Não tem dúvida de que os militares querem a paz, não a
guerra. Também eles têm família, filhos, mas querem “estar preparados para
defender o seu país, preparados para o pior, mas que não aconteça”. Espera que “os
interesses económicos não se sobreponham à guerra”. Frisa que o Papa dizia que
os prémios Nobel da Paz estão associados à guerra, quando a paz deveria
ser uma cultura de um país, que vai além das armas: viver em paz connosco, sem
conflitos, sem guerras, seja nas redes sociais, seja no quotidiano. Ao falarmos
de paz, esquecemos tantos pormenores da nossa vida que são conflito permanente:
cultiva-se a guerra, mesmo fora das armas.

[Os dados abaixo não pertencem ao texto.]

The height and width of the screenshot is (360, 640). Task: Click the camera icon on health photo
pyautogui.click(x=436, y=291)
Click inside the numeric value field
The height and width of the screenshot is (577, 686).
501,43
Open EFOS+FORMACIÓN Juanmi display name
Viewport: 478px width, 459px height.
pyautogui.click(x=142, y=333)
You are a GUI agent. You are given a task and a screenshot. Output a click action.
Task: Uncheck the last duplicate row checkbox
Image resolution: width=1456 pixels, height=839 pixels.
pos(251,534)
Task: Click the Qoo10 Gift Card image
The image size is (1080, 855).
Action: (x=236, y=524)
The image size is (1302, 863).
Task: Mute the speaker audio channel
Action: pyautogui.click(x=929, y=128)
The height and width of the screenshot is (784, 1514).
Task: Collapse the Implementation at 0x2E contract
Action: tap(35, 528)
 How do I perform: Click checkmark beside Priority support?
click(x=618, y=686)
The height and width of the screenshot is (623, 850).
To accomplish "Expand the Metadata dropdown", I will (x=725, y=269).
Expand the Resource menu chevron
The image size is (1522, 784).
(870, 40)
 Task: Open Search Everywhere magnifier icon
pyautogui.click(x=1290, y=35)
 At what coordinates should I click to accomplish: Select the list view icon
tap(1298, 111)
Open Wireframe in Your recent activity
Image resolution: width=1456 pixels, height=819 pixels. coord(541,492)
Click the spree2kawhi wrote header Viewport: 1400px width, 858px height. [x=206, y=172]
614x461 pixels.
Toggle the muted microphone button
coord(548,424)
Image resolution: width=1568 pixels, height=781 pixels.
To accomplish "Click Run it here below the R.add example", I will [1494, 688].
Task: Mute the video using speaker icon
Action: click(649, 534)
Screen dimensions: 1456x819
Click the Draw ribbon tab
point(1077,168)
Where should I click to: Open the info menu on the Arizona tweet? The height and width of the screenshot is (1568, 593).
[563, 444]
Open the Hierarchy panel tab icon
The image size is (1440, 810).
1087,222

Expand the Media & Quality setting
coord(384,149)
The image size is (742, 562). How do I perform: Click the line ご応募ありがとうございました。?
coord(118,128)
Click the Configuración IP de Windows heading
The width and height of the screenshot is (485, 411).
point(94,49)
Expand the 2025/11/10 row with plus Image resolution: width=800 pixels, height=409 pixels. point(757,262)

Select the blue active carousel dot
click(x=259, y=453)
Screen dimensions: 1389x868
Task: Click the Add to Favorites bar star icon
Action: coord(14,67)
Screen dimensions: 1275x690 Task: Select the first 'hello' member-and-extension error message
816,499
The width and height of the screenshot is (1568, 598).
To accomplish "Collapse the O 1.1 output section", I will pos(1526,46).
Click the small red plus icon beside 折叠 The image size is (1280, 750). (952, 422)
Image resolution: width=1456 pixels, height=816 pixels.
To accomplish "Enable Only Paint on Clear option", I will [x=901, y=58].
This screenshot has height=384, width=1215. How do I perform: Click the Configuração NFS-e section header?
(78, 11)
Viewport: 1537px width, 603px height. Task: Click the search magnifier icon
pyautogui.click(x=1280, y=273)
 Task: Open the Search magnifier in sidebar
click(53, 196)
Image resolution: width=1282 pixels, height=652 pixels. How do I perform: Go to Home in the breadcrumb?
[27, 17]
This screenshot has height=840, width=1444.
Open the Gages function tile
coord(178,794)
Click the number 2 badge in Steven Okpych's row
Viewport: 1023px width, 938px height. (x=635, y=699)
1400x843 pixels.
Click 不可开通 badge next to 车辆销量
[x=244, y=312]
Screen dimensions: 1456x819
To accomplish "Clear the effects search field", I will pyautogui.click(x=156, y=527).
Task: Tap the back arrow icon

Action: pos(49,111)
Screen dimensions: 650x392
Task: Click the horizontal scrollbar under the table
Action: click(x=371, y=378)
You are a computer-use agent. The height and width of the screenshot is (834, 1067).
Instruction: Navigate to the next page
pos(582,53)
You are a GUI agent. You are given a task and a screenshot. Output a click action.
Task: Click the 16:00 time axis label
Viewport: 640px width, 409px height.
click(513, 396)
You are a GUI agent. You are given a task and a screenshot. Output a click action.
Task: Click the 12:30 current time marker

Sobre o presente conflito na Ucrânia, diz esperar que “a
indústria da guerra não fale mais alto do que a importância da paz e da
dignidade humana”, com toda a miséria que resultará do conflito. Vinca a
necessidade de olhar para as notícias e menos para os programas de
entretenimento: devia tirar-nos o sono pensar que milhões de pessoas morrem ou
ficam deslocadas, refugiadas. É um drama terrível às nossas portas, que não
podemos olhar como se fosse um reality show. Se há uma explosão, tão depressa
se partilha isso nas redes sociais como depois nunca mais se quer saber…
E,
voltando às redes sociais, alerta para o cuidado a ter com a cultura do
imediato e do descarte, na lógica do consumo que gera a apetência das redes
sociais, quando “há dramas a acontecer no mundo que não podem ser descartados”.
Por fim, chama a atenção para a necessidade de os
cristãos não deixarem de rezar – e muito – pela paz, porque “estes tempos que
vivemos são tremendos e muito duros”.